Ayush stared at his phone in disbelief. Important? At this hour? Dread pooled in his stomach as he threw on a hoodie over his night pajamas and rushed out, worrying gnawing at him with every step.
When he finally reached the penthouse, he flung the door open.
“What happened?!” he shouted, breathless, already bracing for the worst.
But Aryansh wasn’t pacing in crisis or drowning in files. He was sitting calmly on the sofa, scrolling through his phone with the most serious look imaginable. Slowly, he lifted his gaze.
“Teach me dandiya,” Aryansh said.
Ayush blinked. “...What?”
“Teach.me.dandiya,” Aryansh repeated
“I forgot how to play it.” Aryansh’s tone was grim, as though confessing to some grave mistake. “And now I can’t even do a single step.”
For a beat, there was silence. Then Ayush let out a strangled sound, caught between laughter and outrage.
“Bhaiyaaaa! I was going to have my beauty sleep. You literally stopped playing dandiya years ago, and now, now you want to learn again? At midnight?”
Aryansh arched his brow, unfazed. “Sikhayega ya fir salary kam kar dun aur sunday ko extra work dedunga tujhe?”
{“So, you gonna teach him, or should I dock your salary and make you work Sundays too?”}
Ayush threw his hands in the air. “Unbelievable! Blackmailing me for dandiya practice.”
“Good,” Aryansh said smoothly, as if that settled the matter.
Muttering under his breath, Ayush dragged a chair aside and folded his arms. “Fine. But at least tell me why. What’s the sudden interest?”
For the first time, Aryansh hesitated. He set his phone down, rubbed the back of his neck, his composure slipping. “Uhm… you see… your bhabi…my wife..loves dandiya.” His voice softened just slightly, betraying something Ayush didn’t often hear in him. “And if I can’t play it, then… who will play with her?”
Ayush’s jaw dropped. The irritation fizzled instantly, replaced by stunned silence. He studied his older brother,the same man who had kept his wife at arm’s length, avoided her, buried himself in work..now sitting here, midnight dragging on, looking almost… nervous.
A laugh bubbled out of Ayush despite himself. “Oh my god. You’re serious.”
Aryansh shot him a sharp look. “Of course I’m serious.”
Ayush grinned wide, shaking his head. “Bhaiya… you’re actually trying. For her.”
“Don’t read too much into it,” Aryansh muttered, standing. “Just teach me the steps.”
But Ayush caught the flicker in his brother’s eyes, the rare vulnerability hiding there. And for once, he didn’t tease.
“Alright then,” Ayush said, standing too. “Let’s start from the basics. But tomorrow,when she sees you know how to play?

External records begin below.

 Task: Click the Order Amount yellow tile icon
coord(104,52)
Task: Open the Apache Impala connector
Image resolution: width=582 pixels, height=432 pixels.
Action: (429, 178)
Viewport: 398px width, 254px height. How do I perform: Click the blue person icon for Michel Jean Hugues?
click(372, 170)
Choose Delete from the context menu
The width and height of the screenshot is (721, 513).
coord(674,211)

Don’t mess it up, or else all this beauty sleep I sacrificed will be for nothing.”
For the first time in a long while, Aryansh’s lips curved in the faintest of smiles.

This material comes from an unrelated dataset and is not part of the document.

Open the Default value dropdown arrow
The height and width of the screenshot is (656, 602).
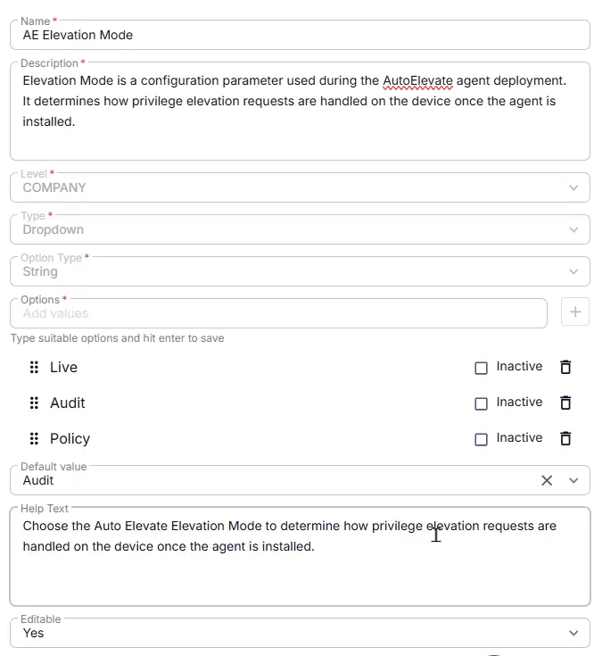(x=573, y=480)
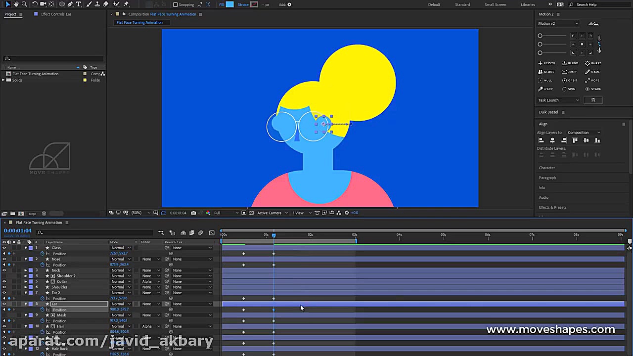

Ayush clapped his hands together dramatically. “Alright, Bhaiya, first rule of dandiya: you don’t hold the sticks like you’re about to stab someone.”
Aryansh frowned, glancing down at the pair of neon practice sticks Ayush had pulled from some forgotten drawer. He gripped them stiffly, like weapons instead of dance props.
“This is how you hold them. Firm.”
“That’s how you strangle a criminal, not how you dance!” Ayush smacked his forehead. “Loosen up! You’re not interrogating the sticks.”
Aryansh rolled his eyes but adjusted his grip.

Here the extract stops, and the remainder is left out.